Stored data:
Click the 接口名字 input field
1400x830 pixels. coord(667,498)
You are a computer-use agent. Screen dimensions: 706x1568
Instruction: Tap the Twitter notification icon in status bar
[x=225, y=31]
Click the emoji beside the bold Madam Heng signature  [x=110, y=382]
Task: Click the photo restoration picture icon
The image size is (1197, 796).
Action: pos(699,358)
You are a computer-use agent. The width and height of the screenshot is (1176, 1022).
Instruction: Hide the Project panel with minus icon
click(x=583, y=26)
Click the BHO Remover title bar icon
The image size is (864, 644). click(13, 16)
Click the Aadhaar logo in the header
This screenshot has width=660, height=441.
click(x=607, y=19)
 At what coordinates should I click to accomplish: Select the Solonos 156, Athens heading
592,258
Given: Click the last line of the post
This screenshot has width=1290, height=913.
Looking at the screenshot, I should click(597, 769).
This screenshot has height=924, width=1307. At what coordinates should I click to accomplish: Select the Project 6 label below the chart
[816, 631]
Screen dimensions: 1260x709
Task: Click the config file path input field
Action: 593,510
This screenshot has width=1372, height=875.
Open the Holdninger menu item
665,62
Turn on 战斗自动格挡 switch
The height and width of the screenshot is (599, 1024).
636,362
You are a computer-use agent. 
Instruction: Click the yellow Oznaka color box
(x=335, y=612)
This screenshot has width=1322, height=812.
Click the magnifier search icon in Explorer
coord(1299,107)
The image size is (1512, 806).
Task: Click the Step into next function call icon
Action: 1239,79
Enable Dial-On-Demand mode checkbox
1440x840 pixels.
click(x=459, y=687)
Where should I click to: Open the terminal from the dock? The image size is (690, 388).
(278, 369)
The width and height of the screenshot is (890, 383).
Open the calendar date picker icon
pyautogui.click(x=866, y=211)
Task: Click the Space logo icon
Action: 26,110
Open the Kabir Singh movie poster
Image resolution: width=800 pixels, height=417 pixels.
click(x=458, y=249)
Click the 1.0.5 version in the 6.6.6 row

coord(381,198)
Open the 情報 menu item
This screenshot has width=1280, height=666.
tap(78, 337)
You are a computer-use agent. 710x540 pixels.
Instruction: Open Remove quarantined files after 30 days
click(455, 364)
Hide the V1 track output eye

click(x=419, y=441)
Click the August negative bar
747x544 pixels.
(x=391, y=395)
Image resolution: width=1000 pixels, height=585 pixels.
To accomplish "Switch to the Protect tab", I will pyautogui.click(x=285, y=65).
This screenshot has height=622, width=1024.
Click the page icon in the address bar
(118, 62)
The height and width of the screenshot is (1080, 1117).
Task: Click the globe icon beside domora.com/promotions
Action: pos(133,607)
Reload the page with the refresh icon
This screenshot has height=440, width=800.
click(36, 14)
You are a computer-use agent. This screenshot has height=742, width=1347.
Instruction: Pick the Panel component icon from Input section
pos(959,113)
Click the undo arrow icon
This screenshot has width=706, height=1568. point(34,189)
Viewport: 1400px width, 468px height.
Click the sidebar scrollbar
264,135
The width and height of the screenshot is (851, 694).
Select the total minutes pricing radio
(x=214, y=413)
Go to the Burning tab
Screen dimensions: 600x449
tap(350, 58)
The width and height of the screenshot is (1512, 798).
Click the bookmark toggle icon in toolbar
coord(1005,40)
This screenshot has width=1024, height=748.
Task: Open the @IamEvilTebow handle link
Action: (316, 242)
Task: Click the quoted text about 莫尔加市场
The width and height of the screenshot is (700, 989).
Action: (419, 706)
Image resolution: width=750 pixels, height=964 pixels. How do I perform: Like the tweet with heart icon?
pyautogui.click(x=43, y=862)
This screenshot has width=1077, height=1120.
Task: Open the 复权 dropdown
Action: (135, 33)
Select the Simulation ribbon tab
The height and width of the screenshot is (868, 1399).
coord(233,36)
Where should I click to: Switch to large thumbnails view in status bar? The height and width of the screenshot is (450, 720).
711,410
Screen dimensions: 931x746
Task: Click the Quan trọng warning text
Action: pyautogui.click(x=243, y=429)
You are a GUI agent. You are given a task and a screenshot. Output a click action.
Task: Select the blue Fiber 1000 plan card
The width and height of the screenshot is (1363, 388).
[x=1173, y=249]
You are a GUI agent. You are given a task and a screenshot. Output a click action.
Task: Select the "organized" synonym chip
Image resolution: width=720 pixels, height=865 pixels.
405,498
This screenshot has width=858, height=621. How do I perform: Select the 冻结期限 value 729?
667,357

◆ **PROBLEM STATEMENT**
Identify every line above that includes the word "computer", and show those lines.

◆ **ANSWER SECTION**
You are a computer-use agent. Screen dimensions: 706x1568
You are a computer-use agent. The width and height of the screenshot is (1176, 1022).
You are a computer-use agent. 
You are a computer-use agent. 710x540 pixels.
You are a computer-use agent. This screenshot has height=742, width=1347.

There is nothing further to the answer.